> _YOUR INSTRUCTIONS_:
All records are to be restated exactly, each line as it reads.
START DATA PROVIDED
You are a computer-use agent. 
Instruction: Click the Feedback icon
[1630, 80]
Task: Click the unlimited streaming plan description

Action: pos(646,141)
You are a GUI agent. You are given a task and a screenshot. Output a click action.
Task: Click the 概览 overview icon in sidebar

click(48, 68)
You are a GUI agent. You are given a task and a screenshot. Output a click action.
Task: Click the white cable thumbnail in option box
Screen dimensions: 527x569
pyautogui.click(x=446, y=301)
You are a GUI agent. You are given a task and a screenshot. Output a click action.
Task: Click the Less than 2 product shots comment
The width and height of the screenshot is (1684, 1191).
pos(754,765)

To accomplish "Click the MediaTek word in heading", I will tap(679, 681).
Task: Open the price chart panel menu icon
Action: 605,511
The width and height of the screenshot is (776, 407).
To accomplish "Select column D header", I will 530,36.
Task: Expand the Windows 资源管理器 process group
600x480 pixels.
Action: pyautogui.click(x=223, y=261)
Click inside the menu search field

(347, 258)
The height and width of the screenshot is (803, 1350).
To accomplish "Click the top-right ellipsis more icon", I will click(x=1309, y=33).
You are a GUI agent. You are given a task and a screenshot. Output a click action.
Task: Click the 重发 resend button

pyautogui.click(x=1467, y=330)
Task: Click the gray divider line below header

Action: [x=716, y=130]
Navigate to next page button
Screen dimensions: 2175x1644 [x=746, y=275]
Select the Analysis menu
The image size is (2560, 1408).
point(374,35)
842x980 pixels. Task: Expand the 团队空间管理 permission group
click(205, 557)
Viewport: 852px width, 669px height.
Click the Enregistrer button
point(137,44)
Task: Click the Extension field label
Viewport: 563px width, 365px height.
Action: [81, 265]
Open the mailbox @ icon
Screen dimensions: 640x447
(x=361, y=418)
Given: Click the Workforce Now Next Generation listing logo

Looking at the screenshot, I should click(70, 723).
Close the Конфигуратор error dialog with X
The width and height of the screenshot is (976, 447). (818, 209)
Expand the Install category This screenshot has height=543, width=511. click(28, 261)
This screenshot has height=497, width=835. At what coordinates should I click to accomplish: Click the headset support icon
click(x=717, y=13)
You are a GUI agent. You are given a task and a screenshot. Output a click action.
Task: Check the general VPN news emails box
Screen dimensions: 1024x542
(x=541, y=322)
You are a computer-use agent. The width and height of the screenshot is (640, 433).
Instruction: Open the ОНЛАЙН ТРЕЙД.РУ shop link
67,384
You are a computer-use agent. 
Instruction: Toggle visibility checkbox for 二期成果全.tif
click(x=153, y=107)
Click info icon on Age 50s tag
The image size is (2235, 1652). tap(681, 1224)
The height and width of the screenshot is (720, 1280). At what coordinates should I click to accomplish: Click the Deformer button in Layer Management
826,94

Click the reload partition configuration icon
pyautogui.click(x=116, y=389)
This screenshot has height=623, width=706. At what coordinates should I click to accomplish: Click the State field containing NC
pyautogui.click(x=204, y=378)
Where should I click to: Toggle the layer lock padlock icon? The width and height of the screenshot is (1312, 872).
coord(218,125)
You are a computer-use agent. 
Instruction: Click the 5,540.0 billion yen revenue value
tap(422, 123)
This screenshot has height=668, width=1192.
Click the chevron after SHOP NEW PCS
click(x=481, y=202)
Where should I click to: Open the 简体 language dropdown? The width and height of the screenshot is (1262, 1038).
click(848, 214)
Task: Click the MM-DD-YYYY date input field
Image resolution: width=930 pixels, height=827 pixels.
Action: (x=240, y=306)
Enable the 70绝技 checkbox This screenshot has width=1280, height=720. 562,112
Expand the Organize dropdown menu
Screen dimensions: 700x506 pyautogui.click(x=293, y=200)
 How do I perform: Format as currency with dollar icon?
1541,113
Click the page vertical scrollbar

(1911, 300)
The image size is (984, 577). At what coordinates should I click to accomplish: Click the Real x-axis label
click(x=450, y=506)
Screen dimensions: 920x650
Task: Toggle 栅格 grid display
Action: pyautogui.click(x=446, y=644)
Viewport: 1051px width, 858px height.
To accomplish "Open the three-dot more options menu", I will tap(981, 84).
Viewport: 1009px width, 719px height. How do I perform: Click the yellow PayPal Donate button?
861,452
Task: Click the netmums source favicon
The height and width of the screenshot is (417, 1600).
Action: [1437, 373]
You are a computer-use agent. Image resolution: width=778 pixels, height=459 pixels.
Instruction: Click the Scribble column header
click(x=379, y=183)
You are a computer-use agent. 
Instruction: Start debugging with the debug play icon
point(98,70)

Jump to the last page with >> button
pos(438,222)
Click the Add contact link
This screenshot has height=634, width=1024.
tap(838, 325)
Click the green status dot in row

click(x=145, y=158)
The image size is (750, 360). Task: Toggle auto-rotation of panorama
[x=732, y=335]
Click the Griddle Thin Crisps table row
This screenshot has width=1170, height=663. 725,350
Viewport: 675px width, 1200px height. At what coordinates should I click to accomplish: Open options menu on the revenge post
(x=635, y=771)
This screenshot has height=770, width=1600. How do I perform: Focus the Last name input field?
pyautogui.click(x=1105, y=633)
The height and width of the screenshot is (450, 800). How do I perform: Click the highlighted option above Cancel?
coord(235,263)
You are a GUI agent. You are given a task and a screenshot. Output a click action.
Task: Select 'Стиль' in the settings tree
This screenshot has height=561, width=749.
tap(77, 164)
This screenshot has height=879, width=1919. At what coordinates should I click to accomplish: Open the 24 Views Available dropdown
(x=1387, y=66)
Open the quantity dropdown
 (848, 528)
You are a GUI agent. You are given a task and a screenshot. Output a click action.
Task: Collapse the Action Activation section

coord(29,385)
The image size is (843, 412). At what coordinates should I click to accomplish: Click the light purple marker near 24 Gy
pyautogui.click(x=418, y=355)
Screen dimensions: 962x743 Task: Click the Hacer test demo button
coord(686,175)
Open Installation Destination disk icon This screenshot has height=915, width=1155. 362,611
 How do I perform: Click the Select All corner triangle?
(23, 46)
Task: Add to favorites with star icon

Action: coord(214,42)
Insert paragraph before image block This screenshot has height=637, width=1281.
END DATA PROVIDED
> _YOUR RESPONSE_:
You are a computer-use agent. 
Instruction: Click the Feedback icon
[1630, 80]
Task: Click the unlimited streaming plan description

Action: pos(646,141)
You are a GUI agent. You are given a task and a screenshot. Output a click action.
Task: Click the 概览 overview icon in sidebar

click(48, 68)
You are a GUI agent. You are given a task and a screenshot. Output a click action.
Task: Click the white cable thumbnail in option box
Screen dimensions: 527x569
pyautogui.click(x=446, y=301)
You are a GUI agent. You are given a task and a screenshot. Output a click action.
Task: Click the Less than 2 product shots comment
The width and height of the screenshot is (1684, 1191).
pos(754,765)

To accomplish "Click the MediaTek word in heading", I will tap(679, 681).
Task: Open the price chart panel menu icon
Action: 605,511
The width and height of the screenshot is (776, 407).
To accomplish "Select column D header", I will 530,36.
Task: Expand the Windows 资源管理器 process group
600x480 pixels.
Action: pyautogui.click(x=223, y=261)
Click inside the menu search field

(347, 258)
The height and width of the screenshot is (803, 1350).
To accomplish "Click the top-right ellipsis more icon", I will click(x=1309, y=33).
You are a GUI agent. You are given a task and a screenshot. Output a click action.
Task: Click the 重发 resend button

pyautogui.click(x=1467, y=330)
Task: Click the gray divider line below header

Action: [x=716, y=130]
Navigate to next page button
Screen dimensions: 2175x1644 [x=746, y=275]
Select the Analysis menu
The image size is (2560, 1408).
point(374,35)
842x980 pixels. Task: Expand the 团队空间管理 permission group
click(205, 557)
Viewport: 852px width, 669px height.
Click the Enregistrer button
point(137,44)
Task: Click the Extension field label
Viewport: 563px width, 365px height.
Action: [81, 265]
Open the mailbox @ icon
Screen dimensions: 640x447
(x=361, y=418)
Given: Click the Workforce Now Next Generation listing logo

Looking at the screenshot, I should click(70, 723).
Close the Конфигуратор error dialog with X
The width and height of the screenshot is (976, 447). (818, 209)
Expand the Install category This screenshot has height=543, width=511. click(28, 261)
This screenshot has height=497, width=835. At what coordinates should I click to accomplish: Click the headset support icon
click(x=717, y=13)
You are a GUI agent. You are given a task and a screenshot. Output a click action.
Task: Check the general VPN news emails box
Screen dimensions: 1024x542
(x=541, y=322)
You are a computer-use agent. The width and height of the screenshot is (640, 433).
Instruction: Open the ОНЛАЙН ТРЕЙД.РУ shop link
67,384
You are a computer-use agent. 
Instruction: Toggle visibility checkbox for 二期成果全.tif
click(x=153, y=107)
Click info icon on Age 50s tag
The image size is (2235, 1652). tap(681, 1224)
The height and width of the screenshot is (720, 1280). At what coordinates should I click to accomplish: Click the Deformer button in Layer Management
826,94

Click the reload partition configuration icon
pyautogui.click(x=116, y=389)
This screenshot has height=623, width=706. At what coordinates should I click to accomplish: Click the State field containing NC
pyautogui.click(x=204, y=378)
Where should I click to: Toggle the layer lock padlock icon? The width and height of the screenshot is (1312, 872).
coord(218,125)
You are a computer-use agent. 
Instruction: Click the 5,540.0 billion yen revenue value
tap(422, 123)
This screenshot has height=668, width=1192.
Click the chevron after SHOP NEW PCS
click(x=481, y=202)
Where should I click to: Open the 简体 language dropdown? The width and height of the screenshot is (1262, 1038).
click(848, 214)
Task: Click the MM-DD-YYYY date input field
Image resolution: width=930 pixels, height=827 pixels.
Action: (x=240, y=306)
Enable the 70绝技 checkbox This screenshot has width=1280, height=720. 562,112
Expand the Organize dropdown menu
Screen dimensions: 700x506 pyautogui.click(x=293, y=200)
 How do I perform: Format as currency with dollar icon?
1541,113
Click the page vertical scrollbar

(1911, 300)
The image size is (984, 577). At what coordinates should I click to accomplish: Click the Real x-axis label
click(x=450, y=506)
Screen dimensions: 920x650
Task: Toggle 栅格 grid display
Action: pyautogui.click(x=446, y=644)
Viewport: 1051px width, 858px height.
To accomplish "Open the three-dot more options menu", I will tap(981, 84).
Viewport: 1009px width, 719px height. How do I perform: Click the yellow PayPal Donate button?
861,452
Task: Click the netmums source favicon
The height and width of the screenshot is (417, 1600).
Action: [1437, 373]
You are a computer-use agent. Image resolution: width=778 pixels, height=459 pixels.
Instruction: Click the Scribble column header
click(x=379, y=183)
You are a computer-use agent. 
Instruction: Start debugging with the debug play icon
point(98,70)

Jump to the last page with >> button
pos(438,222)
Click the Add contact link
This screenshot has height=634, width=1024.
tap(838, 325)
Click the green status dot in row

click(x=145, y=158)
The image size is (750, 360). Task: Toggle auto-rotation of panorama
[x=732, y=335]
Click the Griddle Thin Crisps table row
This screenshot has width=1170, height=663. 725,350
Viewport: 675px width, 1200px height. At what coordinates should I click to accomplish: Open options menu on the revenge post
(x=635, y=771)
This screenshot has height=770, width=1600. How do I perform: Focus the Last name input field?
pyautogui.click(x=1105, y=633)
The height and width of the screenshot is (450, 800). How do I perform: Click the highlighted option above Cancel?
coord(235,263)
You are a GUI agent. You are given a task and a screenshot. Output a click action.
Task: Select 'Стиль' in the settings tree
This screenshot has height=561, width=749.
tap(77, 164)
This screenshot has height=879, width=1919. At what coordinates should I click to accomplish: Open the 24 Views Available dropdown
(x=1387, y=66)
Open the quantity dropdown
 (848, 528)
You are a GUI agent. You are given a task and a screenshot. Output a click action.
Task: Collapse the Action Activation section

coord(29,385)
The image size is (843, 412). At what coordinates should I click to accomplish: Click the light purple marker near 24 Gy
pyautogui.click(x=418, y=355)
Screen dimensions: 962x743 Task: Click the Hacer test demo button
coord(686,175)
Open Installation Destination disk icon This screenshot has height=915, width=1155. 362,611
 How do I perform: Click the Select All corner triangle?
(23, 46)
Task: Add to favorites with star icon

Action: coord(214,42)
Insert paragraph before image block This screenshot has height=637, width=1281.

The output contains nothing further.